Federal lawmakers are calling on the federal Securities and Exchange Commission, the Energy Information Administration and the Government Accounting Office, to investigate whether the natural gas industry has provided an accurate picture to investors of the long-term profitability of their wells and the amount of gas these wells can produce.
The calls for investigations came amid growing questions about the environmental and financial risks surrounding natural gas drilling and especially a technique known as hydraulic fracturing, or hydrofracking, used to release gas trapped underground in shale formations.
Senator Benjamin L. Cardin, Democrat of Maryland, sent a letter to the Government Accountability Office, the investigative arm of Congress, asking it to look into questions about the environmental impacts of hydrofracking, the accuracy of reserves estimates, and industry regulation.
State lawmakers also sought more information.

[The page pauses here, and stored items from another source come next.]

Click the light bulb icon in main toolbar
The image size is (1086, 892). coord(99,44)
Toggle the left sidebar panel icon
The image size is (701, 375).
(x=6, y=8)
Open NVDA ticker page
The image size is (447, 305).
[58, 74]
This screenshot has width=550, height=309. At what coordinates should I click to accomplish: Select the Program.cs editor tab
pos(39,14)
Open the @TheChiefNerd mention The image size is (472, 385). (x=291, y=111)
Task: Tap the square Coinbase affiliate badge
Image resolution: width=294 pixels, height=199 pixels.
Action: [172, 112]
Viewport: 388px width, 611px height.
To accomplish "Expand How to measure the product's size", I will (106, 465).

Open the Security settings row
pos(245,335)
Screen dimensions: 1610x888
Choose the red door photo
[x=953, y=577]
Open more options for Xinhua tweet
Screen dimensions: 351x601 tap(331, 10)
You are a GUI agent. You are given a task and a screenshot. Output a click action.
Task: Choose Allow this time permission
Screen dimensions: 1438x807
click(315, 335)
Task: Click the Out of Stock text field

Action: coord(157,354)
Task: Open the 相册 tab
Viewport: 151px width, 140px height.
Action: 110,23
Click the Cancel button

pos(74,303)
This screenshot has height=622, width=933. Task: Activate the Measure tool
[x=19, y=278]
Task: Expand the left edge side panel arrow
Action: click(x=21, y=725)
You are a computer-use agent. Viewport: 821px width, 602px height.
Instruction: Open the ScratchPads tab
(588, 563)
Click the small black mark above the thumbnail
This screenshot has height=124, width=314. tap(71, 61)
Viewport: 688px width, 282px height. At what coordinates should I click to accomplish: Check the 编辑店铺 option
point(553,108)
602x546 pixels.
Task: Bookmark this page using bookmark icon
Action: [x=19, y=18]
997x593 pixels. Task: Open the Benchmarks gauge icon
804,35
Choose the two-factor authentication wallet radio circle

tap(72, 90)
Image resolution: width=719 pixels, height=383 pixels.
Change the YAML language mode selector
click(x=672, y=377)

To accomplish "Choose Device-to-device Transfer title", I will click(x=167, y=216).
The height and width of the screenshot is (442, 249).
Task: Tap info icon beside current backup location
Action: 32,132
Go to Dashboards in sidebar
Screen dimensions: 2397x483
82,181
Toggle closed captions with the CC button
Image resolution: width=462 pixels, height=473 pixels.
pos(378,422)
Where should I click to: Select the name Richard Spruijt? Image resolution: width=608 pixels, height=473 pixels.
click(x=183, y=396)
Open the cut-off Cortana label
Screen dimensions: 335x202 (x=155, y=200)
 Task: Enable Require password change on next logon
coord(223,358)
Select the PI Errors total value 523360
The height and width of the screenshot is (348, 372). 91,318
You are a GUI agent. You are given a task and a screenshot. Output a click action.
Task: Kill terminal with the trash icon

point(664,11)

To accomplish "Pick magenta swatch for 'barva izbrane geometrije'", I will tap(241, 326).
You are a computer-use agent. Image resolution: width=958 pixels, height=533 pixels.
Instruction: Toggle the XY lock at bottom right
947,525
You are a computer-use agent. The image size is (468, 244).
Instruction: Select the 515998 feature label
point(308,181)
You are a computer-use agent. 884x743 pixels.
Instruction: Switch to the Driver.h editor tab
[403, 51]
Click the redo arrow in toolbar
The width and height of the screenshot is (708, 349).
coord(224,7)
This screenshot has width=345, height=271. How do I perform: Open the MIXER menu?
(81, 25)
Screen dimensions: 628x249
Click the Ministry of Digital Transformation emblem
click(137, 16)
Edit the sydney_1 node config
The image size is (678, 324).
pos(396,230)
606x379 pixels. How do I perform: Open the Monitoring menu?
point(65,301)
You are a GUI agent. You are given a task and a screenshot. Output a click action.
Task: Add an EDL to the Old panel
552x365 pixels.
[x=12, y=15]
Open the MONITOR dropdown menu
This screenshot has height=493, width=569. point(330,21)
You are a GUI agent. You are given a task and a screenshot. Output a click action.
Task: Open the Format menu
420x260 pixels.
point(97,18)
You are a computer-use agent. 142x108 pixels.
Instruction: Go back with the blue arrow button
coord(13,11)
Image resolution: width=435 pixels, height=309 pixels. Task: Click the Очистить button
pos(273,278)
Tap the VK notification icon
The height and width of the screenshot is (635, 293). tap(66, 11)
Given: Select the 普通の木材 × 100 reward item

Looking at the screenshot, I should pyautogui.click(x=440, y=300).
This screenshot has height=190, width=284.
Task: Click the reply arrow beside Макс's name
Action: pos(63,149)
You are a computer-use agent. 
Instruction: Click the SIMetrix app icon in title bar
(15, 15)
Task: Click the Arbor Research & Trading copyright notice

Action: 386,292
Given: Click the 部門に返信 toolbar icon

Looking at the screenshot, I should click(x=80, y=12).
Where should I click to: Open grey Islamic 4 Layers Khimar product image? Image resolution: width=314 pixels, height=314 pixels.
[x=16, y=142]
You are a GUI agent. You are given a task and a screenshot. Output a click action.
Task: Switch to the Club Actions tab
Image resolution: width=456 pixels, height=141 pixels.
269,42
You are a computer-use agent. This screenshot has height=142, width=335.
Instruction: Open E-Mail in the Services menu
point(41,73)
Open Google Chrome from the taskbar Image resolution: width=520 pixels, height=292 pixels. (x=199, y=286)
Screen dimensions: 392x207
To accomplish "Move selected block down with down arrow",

In Maryland, Delegate Heather R. Mizeur, Democrat of Montgomery County, sent a letter to the state comptroller and the attorney general calling for an investigation into disclosures related to the financial and environmental risks of drilling.
In New York, Assemblywoman Barbara S. Lifton, a Democrat and longtime critic of drilling, sent a letter to the New York State comptroller, Thomas P. DiNapoli, calling for a similar investigation and citing roughly $1 billion in state pension funds invested in shale gas companies.
The New York attorney general, Eric T. Schneiderman, sent subpoenas to five oil and gas companies ordering them to provide documents relating to the disclosure the companies made to investors about the risks of hydrofracking. The five companies subpoenaed — Talisman, Chesapeake Energy, E. O. G. Resources, Baker Hughes and Anadarko. (NYT, 6/28/2011)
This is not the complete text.